WRITTEN EXERCISE 1:
Summarize the passage on French revolutionary symbols in two sentences.

DOCUMENT SEGMENT:
The French Revolution of 1789 is often billed as “the birth of modern politics” and the Jacobins who took it over “the first modern political party.” Indeed, they shared more than a little in common with the Bolsheviks who took over Russia in 1917. It wasn’t enough to have a regime change; both the Jacobins and the Bolsheviks felt they had to remake their respective countries from the ground up. There came to be a “revolutionary” way of doing everything! In this way did the the French Revolution differ from the American Revolution that inspired it. For the Americans to dissolve the political bands that tied them to the British crown was psychologically easy enough, given that 3500 miles of ocean separated the two; the Americans adopted a new flag and national emblem, and rejected anything monarchial, but left pretty much everything else about their society intact. The situation was rather different in France, given that the government, and its numerous supporters, were all right there, and ready to make alliances with neighboring powers hostile to the revolution. Thus there was a greater imperative to extirpate everything associated with the ancien régime, through terror if necessary.

France’s original experiment with republicanism ended in 1804 in favor of Napoleon’s empire, and the country reverted to monarchy in 1815. Another dynasty took over in 1830, which in turn was ousted in 1848 in favor of another republic. Then followed (from 1852) another empire, which fell in 1871 in the wake of the Franco-Prussian War. Since that time, France has been consistently republican, so many of these revolutionary symbols are now respectable (and unremarkable) state symbols. Some of them did not stick, however. All of them were highly political when they were first introduced. If there was any principle in operation at the time, it was that anything monarchial, Catholic, or medieval was out, and anything republican, classical, or “enlightened” was in. Things like…

mariannes

Philatelic Mariannes (author’s collection).

Allegorical female figures. In Latin (and in French), most abstract nouns are feminine, so it is easy to imagine “Justice” or “Hope” as female figures. The revolution saw the increased use of these – the idea was to avoid saints like Joan of Arc, Louis IX, or Denis. The seal of the First French Republic (1792) featured “Liberty”; in 1830, Eugène Delacroix painted Liberty Leading the People (see below). Eventually a female figure representing France acquired the name “Marianne” and is now an integral part of French symbolism. A young woman is even elected as a model Marianne on a regular basis by all the mayors of France. She’s everywhere!

frenchcocks

French stamp (author’s collection); emblems of the French national rugby league team, ice hockey team, rugby union team, and football team; Le Coq Sportif logo (Wikipedia)

Rooster. Another classical reference. The male chicken is a “gallus” in Latin, which was also the name of the Roman province of Gaul, which became France after the Franks settled there. The rooster itself is watchful, and will preserve the revolution. After Marianne, the coq gaulois is the most common animate symbol of France today. (Certainly the fleur de lys, that sacred symbol of French royal power, was right out!)

DATA FOR THIS TASK:

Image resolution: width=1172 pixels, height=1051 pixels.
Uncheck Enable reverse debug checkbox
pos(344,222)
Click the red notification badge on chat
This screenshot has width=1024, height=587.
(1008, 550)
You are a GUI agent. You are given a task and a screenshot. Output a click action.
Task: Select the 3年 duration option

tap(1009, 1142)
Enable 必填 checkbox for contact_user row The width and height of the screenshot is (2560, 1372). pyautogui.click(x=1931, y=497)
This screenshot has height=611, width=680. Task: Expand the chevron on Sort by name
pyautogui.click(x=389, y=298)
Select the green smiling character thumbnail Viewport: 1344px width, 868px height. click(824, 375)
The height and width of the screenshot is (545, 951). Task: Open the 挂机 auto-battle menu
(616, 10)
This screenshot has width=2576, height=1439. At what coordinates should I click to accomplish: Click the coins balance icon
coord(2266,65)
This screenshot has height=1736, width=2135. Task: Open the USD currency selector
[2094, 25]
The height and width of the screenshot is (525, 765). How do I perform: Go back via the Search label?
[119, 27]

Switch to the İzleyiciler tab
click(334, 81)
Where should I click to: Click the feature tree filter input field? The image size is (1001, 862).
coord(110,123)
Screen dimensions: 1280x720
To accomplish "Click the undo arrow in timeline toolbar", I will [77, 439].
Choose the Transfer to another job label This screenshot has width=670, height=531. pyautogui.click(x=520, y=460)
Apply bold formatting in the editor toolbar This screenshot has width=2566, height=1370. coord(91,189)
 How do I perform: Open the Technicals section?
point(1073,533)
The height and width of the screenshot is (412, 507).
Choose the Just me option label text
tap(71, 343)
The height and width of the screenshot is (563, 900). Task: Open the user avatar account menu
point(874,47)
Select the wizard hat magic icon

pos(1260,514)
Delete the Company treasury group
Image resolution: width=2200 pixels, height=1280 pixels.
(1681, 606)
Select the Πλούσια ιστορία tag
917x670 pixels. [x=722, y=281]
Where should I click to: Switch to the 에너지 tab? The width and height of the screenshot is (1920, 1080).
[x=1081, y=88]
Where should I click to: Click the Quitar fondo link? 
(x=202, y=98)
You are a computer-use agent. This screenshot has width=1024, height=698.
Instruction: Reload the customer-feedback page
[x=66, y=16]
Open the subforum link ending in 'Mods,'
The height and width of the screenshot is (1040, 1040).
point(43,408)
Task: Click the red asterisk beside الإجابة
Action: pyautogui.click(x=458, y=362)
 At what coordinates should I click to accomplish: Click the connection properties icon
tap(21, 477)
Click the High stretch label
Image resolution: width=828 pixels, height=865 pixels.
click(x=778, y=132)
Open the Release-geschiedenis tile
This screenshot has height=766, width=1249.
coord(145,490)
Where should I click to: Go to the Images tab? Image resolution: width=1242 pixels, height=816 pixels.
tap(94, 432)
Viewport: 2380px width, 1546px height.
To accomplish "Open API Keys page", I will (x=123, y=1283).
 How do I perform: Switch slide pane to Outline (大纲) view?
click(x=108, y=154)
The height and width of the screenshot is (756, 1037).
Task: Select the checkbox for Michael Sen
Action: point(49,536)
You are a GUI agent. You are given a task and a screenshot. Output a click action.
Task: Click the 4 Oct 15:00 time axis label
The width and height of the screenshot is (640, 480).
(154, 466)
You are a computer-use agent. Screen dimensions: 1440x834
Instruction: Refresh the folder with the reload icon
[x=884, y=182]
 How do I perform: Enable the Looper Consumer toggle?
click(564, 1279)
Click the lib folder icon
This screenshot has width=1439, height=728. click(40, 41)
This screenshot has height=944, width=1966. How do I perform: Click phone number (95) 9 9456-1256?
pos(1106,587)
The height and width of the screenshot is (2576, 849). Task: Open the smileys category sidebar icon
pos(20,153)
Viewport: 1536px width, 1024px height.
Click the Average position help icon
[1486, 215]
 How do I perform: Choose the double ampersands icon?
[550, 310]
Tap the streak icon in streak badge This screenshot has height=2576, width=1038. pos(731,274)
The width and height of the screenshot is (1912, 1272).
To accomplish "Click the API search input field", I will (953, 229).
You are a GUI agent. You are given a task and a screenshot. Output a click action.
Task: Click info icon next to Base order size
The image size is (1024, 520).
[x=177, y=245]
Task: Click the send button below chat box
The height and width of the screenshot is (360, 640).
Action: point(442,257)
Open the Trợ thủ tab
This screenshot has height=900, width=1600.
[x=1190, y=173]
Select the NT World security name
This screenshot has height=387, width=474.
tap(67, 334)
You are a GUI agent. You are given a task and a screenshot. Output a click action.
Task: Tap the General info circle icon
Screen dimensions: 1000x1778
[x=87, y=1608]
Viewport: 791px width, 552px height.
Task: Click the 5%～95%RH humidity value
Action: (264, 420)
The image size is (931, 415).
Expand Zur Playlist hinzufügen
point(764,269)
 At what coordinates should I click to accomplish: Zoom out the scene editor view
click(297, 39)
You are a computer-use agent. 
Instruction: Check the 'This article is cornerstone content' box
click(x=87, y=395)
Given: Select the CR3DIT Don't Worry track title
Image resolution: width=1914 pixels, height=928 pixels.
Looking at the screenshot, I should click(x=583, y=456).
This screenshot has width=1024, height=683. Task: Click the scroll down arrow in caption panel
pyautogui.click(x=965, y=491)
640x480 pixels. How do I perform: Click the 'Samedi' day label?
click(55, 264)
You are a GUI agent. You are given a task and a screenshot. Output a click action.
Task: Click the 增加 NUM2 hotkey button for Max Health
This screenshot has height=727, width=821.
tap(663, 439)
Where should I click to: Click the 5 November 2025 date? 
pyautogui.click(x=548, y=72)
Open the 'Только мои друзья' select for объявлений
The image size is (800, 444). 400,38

WRITTEN EXERCISE 2:
Rewrite the entries as a numbered list, from their first line up to and including the line with "Enable 必填 checkbox", leaving out blank lines.

REPLY 1:
Unlike the American Revolution, the French Revolution sought to remake France from the ground up and to extirpate everything associated with the ancien régime. Under the principle that anything monarchial, Catholic, or medieval was out and anything republican, classical, or "enlightened" was in, it introduced symbols such as allegorical female figures like Marianne and the Gallic rooster, both of which remain common symbols of France today.

REPLY 2:
1. Image resolution: width=1172 pixels, height=1051 pixels.
2. Uncheck Enable reverse debug checkbox
3. pos(344,222)
4. Click the red notification badge on chat
5. This screenshot has width=1024, height=587.
6. (1008, 550)
7. You are a GUI agent. You are given a task and a screenshot. Output a click action.
8. Task: Select the 3年 duration option
9. tap(1009, 1142)
10. Enable 必填 checkbox for contact_user row The width and height of the screenshot is (2560, 1372). pyautogui.click(x=1931, y=497)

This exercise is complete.